Value-Based Care

UpStream Lands $140M for VBC Services

UpStream

Many VCs appear to be done waiting on the sidelines, with VBC tech startup UpStream Healthcare adding to the recent string of digital health mega-rounds with an eye-popping $140M Series B raise.

UpStream provides primary care physicians operating under full-risk, value-based arrangements with a suite of solutions designed to help manage complex populations such as seniors on Medicare. 

  • To accomplish this, UpStream deploys pharmacist-led care teams into partner practices with the aim of improving patient outcomes (and generating shared savings) through careful prescription management.
  • Upstream also equips PCPs with a tech platform built on top of Innovaccer’s unified patient record to enable custom chronic care workflows that predict health risks and provide clinically contextual patient engagement sequences.
  • Providers get the benefit of offloading most of the administrative burden that comes with transitioning to VBC, as well as proactive compensation for delivering quality care through Upstream’s GAP-Q program.

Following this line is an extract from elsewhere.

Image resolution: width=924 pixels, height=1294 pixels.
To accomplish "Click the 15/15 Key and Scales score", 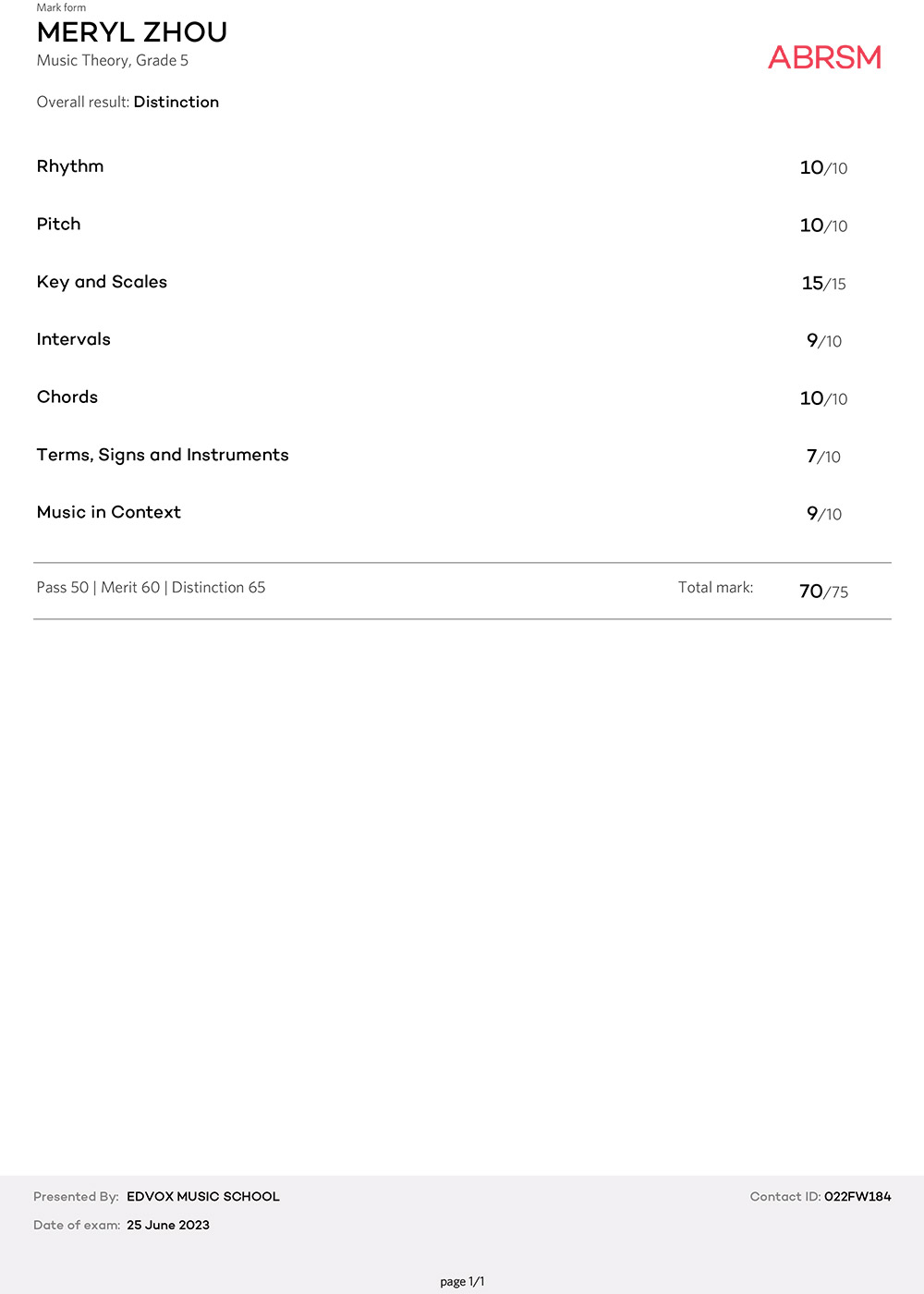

The Series B raise will be used to help UpStream expand to 20 states over the next three years, with the goal of becoming profitable in each market within 24 months.

  • UpStream currently has over 2,900 physicians contracted for 2023 across Community Care Physician Network in North Carolina, Tidewater Medical Group in Virginia, Primary Care Associates in South Carolina, and MUSC Health Alliance.
  • Like most companies operating in this space, UpStream views provider burnout as one of its key adoption drivers, and it’ll be focused on bringing its solution to independent physicians, large health systems, and everyone in between.

The Takeaway
As more PCPs continue moving towards value-based care models, companies like Agilon, Privia, Tebra, and UpStream have each begun competing with their own unique flavor of resources to help enable the transition. UpStream’s pharmacist-centric approach seems like a solid way to help PCPs manage risk without adding more work to their plates, but the VBC-enablement landscape has plenty of competition and each strategy’s individual results will ultimately be what decides the victors.